Scan each line of the entries below for the word "under" and count the ones where it appears. The answer is that number alone.

BEGIN SUPPLIED ENTRIES

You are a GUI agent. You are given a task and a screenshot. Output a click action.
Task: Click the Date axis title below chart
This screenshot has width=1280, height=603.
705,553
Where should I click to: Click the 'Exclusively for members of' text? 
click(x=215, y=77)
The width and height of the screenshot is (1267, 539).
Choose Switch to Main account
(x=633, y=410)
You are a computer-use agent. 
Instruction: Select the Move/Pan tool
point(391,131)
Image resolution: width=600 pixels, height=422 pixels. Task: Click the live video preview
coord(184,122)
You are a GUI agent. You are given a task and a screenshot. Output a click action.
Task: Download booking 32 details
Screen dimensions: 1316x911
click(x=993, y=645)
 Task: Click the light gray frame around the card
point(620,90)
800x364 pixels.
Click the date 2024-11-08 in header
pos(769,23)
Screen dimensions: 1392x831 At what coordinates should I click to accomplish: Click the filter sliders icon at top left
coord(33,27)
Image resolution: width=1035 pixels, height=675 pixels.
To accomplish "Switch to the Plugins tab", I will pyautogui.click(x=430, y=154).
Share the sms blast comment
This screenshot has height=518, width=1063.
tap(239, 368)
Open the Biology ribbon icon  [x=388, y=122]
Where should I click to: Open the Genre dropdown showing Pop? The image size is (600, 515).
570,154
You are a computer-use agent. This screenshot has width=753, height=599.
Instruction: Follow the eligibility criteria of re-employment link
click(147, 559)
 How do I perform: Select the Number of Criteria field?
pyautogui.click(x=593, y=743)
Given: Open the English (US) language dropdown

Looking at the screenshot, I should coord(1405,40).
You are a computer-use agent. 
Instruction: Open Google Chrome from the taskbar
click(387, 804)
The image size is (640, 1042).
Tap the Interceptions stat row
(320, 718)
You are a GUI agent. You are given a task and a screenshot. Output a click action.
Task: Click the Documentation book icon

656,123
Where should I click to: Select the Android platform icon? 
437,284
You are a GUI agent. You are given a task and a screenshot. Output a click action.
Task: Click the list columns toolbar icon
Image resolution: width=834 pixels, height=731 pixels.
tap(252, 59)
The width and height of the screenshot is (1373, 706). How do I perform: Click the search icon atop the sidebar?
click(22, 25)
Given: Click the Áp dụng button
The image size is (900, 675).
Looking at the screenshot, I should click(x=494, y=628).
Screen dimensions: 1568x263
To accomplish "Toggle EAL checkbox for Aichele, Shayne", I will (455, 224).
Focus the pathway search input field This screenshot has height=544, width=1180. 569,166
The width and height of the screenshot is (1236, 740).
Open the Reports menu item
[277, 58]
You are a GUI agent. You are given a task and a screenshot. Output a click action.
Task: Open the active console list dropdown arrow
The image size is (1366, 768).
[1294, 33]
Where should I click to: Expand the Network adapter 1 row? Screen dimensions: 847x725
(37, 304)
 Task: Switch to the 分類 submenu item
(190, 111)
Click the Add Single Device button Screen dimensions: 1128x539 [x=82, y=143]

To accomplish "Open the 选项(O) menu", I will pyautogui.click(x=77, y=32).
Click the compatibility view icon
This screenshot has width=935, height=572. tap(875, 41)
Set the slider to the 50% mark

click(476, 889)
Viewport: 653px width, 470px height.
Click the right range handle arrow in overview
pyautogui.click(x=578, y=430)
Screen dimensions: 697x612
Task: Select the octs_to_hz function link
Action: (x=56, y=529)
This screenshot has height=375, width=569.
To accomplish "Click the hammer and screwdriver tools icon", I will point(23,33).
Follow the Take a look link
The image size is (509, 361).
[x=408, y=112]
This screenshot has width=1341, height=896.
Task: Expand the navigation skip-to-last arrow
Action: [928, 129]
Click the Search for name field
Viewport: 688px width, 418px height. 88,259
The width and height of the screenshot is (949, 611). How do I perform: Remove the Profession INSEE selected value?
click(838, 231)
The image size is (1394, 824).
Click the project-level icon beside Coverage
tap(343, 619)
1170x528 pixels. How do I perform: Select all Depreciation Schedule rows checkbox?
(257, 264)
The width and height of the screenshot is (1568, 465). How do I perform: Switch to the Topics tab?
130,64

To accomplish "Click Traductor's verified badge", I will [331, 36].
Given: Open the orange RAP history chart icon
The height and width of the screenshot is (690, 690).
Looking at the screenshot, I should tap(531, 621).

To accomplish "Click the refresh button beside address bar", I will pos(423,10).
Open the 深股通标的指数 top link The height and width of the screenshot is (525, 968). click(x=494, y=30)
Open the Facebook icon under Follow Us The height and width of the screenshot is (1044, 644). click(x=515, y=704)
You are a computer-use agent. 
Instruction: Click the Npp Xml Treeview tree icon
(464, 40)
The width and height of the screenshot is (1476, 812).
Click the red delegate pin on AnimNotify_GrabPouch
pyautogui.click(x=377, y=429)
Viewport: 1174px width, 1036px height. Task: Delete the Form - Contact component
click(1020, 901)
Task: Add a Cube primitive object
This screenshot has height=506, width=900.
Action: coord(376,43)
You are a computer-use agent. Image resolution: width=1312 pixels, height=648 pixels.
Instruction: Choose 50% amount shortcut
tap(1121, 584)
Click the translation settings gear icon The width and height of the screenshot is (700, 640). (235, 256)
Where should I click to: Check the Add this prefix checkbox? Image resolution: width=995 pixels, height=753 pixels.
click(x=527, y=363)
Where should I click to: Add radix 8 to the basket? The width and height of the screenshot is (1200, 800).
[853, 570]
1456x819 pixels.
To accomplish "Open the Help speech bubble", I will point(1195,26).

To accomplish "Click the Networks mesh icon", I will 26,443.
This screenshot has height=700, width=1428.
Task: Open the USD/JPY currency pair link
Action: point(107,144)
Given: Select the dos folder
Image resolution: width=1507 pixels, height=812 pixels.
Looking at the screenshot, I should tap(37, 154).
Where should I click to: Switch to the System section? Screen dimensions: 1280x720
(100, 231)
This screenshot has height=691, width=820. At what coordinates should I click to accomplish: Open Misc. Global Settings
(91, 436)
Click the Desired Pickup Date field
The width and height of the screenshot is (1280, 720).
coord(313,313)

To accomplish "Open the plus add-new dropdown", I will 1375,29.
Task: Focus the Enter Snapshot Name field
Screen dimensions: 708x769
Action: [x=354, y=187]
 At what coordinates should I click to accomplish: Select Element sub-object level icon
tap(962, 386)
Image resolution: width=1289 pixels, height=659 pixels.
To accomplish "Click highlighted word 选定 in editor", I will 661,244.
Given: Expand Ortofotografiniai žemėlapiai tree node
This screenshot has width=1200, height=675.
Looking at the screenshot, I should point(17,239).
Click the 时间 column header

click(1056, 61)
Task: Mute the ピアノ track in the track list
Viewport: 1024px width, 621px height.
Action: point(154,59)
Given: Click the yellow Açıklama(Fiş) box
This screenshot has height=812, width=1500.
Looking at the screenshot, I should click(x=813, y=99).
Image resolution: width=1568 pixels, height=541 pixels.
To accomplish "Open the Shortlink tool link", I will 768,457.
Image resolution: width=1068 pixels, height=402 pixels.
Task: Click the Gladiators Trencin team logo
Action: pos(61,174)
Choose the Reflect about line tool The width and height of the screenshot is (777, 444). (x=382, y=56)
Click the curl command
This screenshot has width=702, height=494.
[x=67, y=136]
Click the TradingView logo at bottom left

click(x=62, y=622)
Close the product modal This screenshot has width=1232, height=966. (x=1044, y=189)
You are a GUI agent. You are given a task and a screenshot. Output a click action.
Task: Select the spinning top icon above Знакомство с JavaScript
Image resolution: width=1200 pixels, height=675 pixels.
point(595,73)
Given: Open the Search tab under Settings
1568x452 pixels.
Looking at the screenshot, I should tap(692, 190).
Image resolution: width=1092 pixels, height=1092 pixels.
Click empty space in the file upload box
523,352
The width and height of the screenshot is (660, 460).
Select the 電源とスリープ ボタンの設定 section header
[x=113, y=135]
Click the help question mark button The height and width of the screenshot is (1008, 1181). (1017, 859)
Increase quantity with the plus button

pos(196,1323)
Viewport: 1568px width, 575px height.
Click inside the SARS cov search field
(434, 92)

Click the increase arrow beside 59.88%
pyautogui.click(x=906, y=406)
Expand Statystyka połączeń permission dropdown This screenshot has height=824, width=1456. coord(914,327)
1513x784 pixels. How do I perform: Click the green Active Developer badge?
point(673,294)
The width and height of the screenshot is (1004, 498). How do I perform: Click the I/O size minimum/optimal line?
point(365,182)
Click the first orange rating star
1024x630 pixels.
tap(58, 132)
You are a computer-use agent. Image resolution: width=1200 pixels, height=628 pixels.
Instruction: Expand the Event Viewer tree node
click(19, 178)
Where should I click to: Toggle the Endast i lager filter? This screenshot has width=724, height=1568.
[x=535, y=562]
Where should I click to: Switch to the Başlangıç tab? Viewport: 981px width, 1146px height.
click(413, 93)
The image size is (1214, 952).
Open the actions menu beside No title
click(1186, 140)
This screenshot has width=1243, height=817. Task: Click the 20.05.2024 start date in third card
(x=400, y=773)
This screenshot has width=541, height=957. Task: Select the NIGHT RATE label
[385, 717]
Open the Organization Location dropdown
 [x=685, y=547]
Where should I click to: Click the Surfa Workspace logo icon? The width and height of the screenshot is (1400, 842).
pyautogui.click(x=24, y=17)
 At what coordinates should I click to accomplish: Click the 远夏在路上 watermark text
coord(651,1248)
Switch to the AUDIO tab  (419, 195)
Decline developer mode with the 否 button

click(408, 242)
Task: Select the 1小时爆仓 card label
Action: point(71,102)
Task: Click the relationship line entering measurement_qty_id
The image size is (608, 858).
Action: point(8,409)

END SUPPLIED ENTRIES

SOLUTION | 2